=== DESCRIPTION OF THE TASK ===
The entries below need to be transcribed verbatim.

Pixel coordinate grounding data
┌──

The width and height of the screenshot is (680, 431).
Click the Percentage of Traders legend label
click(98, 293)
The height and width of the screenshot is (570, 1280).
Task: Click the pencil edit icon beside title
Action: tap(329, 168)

└──

=== SOLUTION ===
The width and height of the screenshot is (680, 431).
Click the Percentage of Traders legend label
click(98, 293)
The height and width of the screenshot is (570, 1280).
Task: Click the pencil edit icon beside title
Action: tap(329, 168)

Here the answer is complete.